Agnes y Ómar estaban sentados en la oscuridad con la mirada fija en la pantalla blanca. Miraban a Tom Cruise, que los miraba a ellos. Ómar pasó la mano por el brazo del sillón, la movió un poco hacia el regazo de Agnes y le cogió la mano. Para recordarle que él era de carne y hueso.

Tom Cruise estaba sentado en la pantalla, en Túnez, escribiendo cartas. A su lado ardía una lámpara de aceite y, de vez en cuando, la cámara enfocaba la llama, que bailaba sin parar. Un monólogo interior en alemán seguía a la escritura de cartas. Tom Cruise había estado practicando. Se esmeraba mucho. En hablar alemán. Y quizá algunos espectadores tuvieran la sensación de que la voz estaba mal, pero esa película de nazis no estaba en inglés, sino en alemán. No había solo gente guapa y explosiones impresionantes. Y enseguida se oyó otra voz —la misma voz— que poco a poco dominaba a la primera. Cuando Tom Cruise I dijo Quälerei, Tom Cruise II repitió como un eco, torture. Las voces coincidían un momento y antes de darse ni cuenta, Tom Cruise estaba escribiendo en voz alta, en inglés. En americano. Los espectadores respiraban aliviados, porque, además, la parte en alemán no estaba subtitulada.
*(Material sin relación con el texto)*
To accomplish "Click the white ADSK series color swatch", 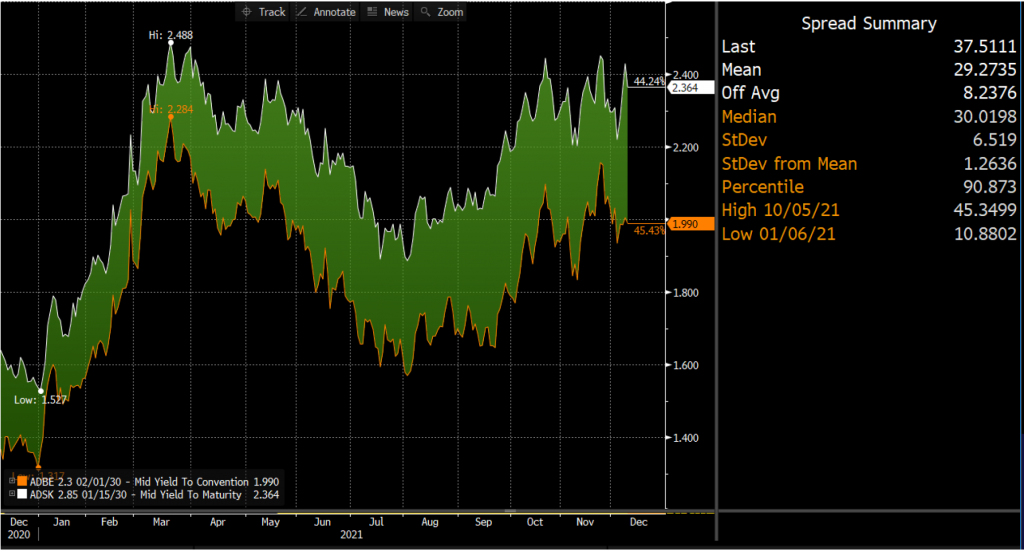I will pos(22,494).
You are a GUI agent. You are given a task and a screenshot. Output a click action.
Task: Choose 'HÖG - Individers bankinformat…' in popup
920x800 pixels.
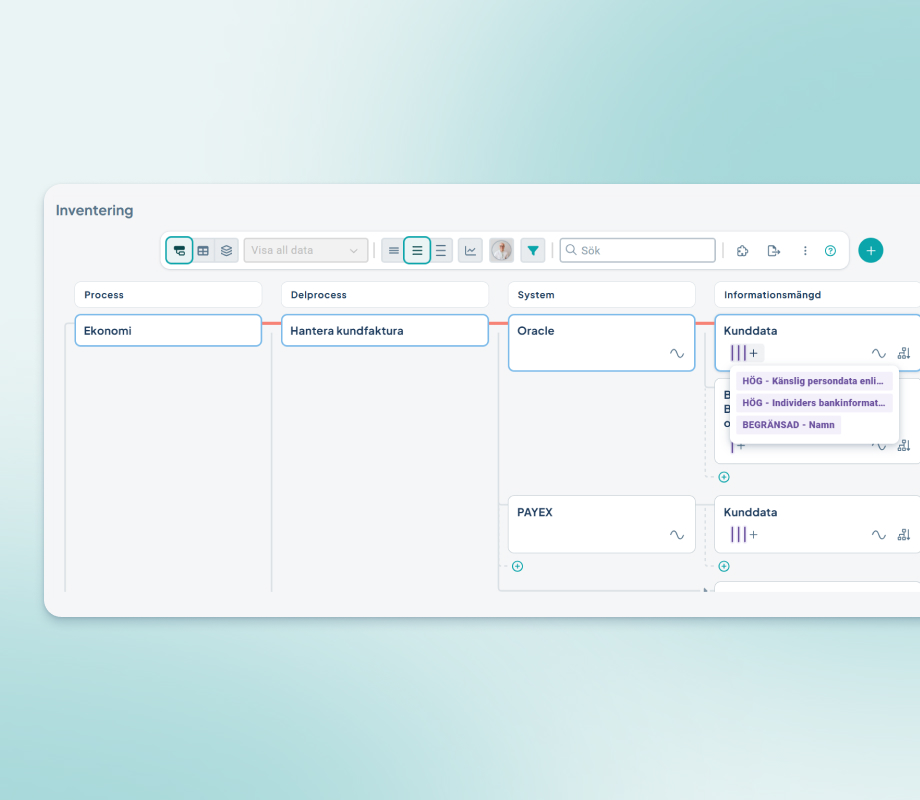(x=814, y=403)
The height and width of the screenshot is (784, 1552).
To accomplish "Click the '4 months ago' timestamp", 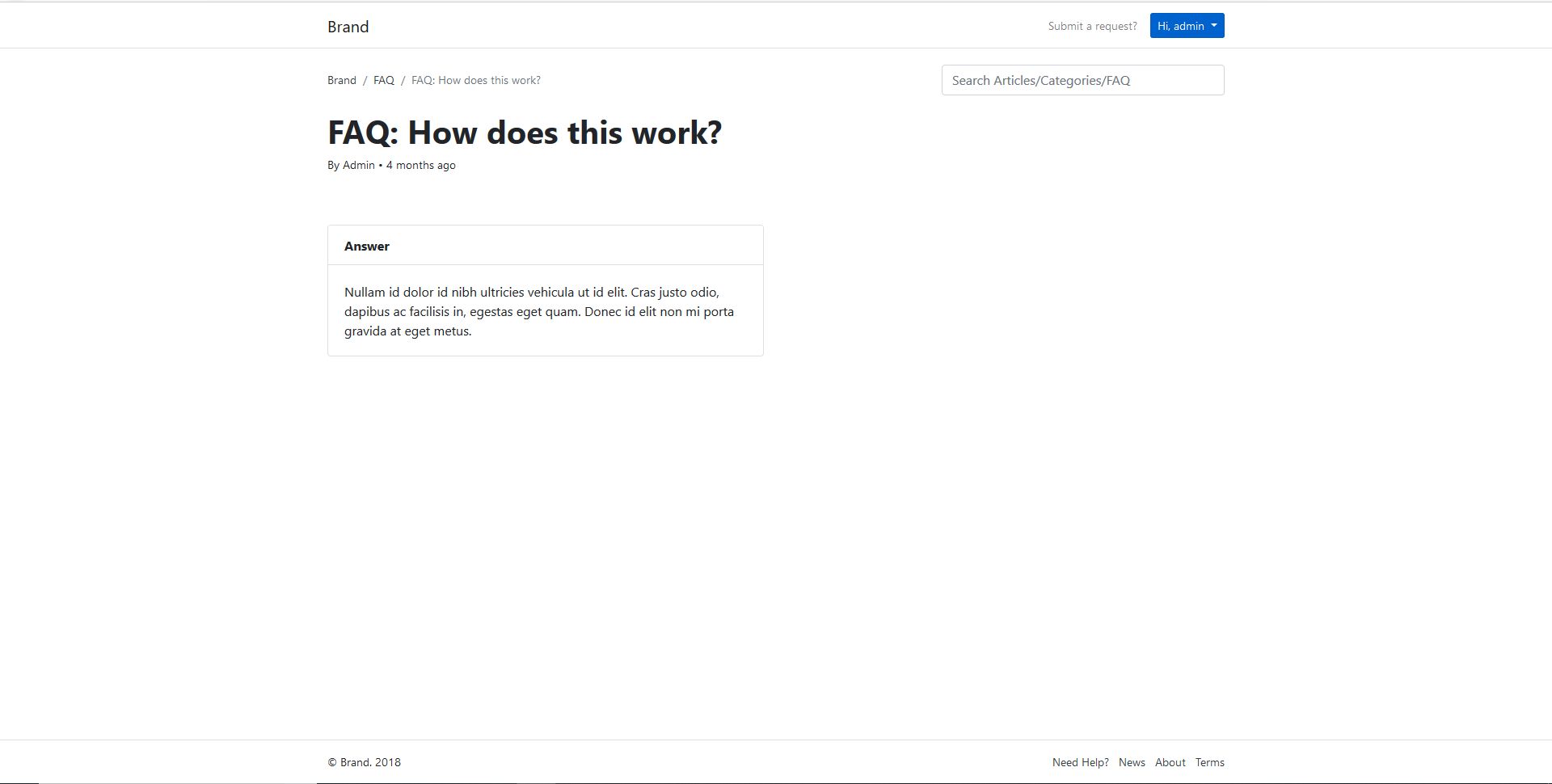I will (421, 165).
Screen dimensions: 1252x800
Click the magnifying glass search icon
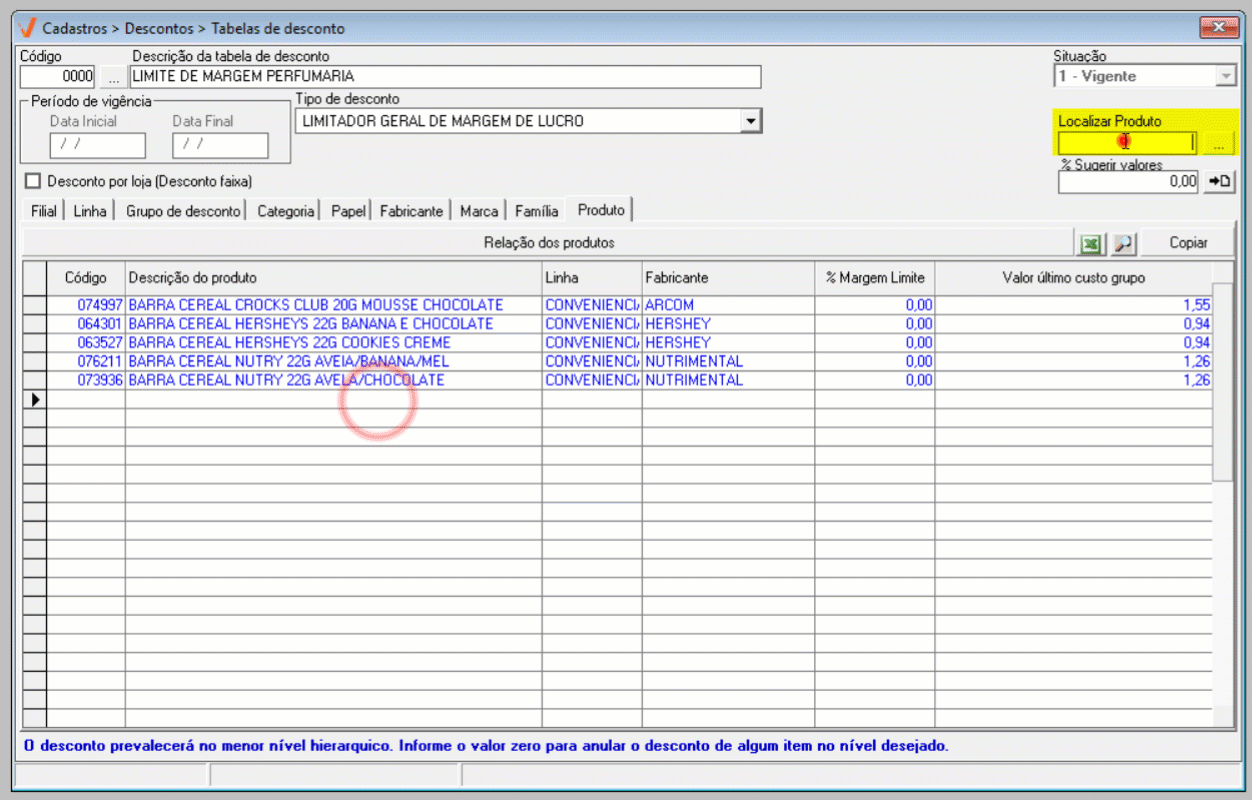1123,243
Ómar recogió la mano y se metió un dedo en la nariz. No tenía que preocuparse por Tom Cruise.

***

El judío era el presente encarnado —el pensador, siempre dispuesto a incrementar sus beneficios, capaz de un pensamiento innovador, capaz de abrazarse y negarse a sí mismo al mismo tiempo—. (Ahora hablamos del judío en pasado, como si estuviéramos en Varsovia, pero aquí no había judíos ni hay judíos). Un único judío puede someter a toda la sociedad. Un único judío era suficiente para contaminar el alma de la nación. El judío era el presente encarnado y el mundo le rechazaba.

***

Agnes Lukauskaite escribió su trabajo de fin de grado sobre la colaboración de los habitantes de Jurbarkas con el Einsatzkommando Tilsit en el asesinato masivo de judíos y otros indeseables del antiquísimo shtetl y sus alrededores. No resultó nada agradable, porque la mitad de las personas que identificaba eran parientes suyos, cercanos o lejanos.

Solo vio una vez a Vilhelmas Lukauskas. Por entonces era un anciano senil, sentado en una silla de ruedas, que no pronunciaba una sola palabra ni daba señal alguna de reconocer a su nieto, Kestutis, aunque le había enseñado a nadar en el río Niemen treinta años atrás, antes de que se transformara en un vertedero, le había enseñado a buscar setas y yerbas, le había enseñado los ejercicios de Müller y los cuentos populares —e incluso los principios básicos del arte de la imprenta—. Cuando Agnes fue a ver a Vilhelmas, este vivía en otro mundo, era un anciano baboso —eso seremos todos al final, incapaces hasta de limpiarnos el culo sin ayuda.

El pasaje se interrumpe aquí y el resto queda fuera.